This week’s #EdublogsClub prompt is about challenging situations, and at the end of a long weekend where I’ve spent more than fifteen hours putting together an inquiry-based project magazine on Canva, it seems an appropriate conversation to have. It has definitely been a challenging weekend.
I know many of my colleagues who would … well, they would just look at me in that way they have, gently scolding me for spending so much time on work when it is truly gorgeous outside. They’re not wrong …
… but they’re not right either.
Yes, this weekend has been overwhelmingly school-focused. Canva – at least, when you’re attempting to recreate in magazine format the steps for a semester-long cross-curricular inquiry project – has a steep learning curve. Perhaps that wouldn’t be the case for someone who isn’t as visual a person as I am (or who is more so), or for someone who has less of an at-times debilitating tendency towards perfectionism … but for me, it was a long and frustrating journey.

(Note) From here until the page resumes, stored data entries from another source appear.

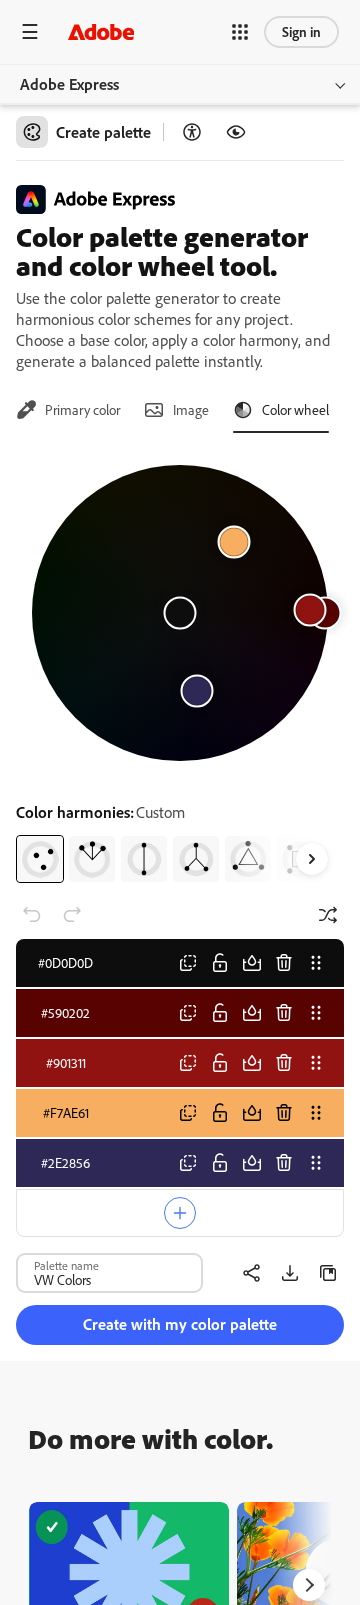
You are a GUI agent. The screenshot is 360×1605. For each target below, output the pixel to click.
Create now (129, 1571)
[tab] (68, 410)
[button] (240, 32)
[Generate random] (328, 915)
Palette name (66, 1265)
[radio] (40, 859)
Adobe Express (69, 84)
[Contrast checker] (192, 132)
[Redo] (72, 915)
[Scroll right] (312, 859)
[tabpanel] (180, 666)
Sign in (301, 31)
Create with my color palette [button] (180, 1324)
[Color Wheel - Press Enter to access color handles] (180, 613)
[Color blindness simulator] (236, 132)
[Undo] (32, 915)
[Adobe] (101, 31)
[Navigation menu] (30, 31)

And yet – now that it’s done – I look at what I’ve created and think, “Wow.” I sent it to another teacher involved in the planning process for our unit (my student teacher, in fact – she is teaching the class for the first five weeks of the semester, and then I’ll be taking them back, so we collaborated with my Science/Math colleague on developing the unit), and she called it “visually stunning.” That felt pretty good.
We have a tendency to think of challenging as a bad thing – she’s a challenging student, it’s a challenging situation, where “challenging” is a synonym for “difficult.” Maybe it’s time to reclaim the word, where it symbolises something that is demanding and formidable, certainly; but also “stretching, exciting, stimulating” (Google definition and synonyms).
So yes. I had a challenging weekend … in all the best ways.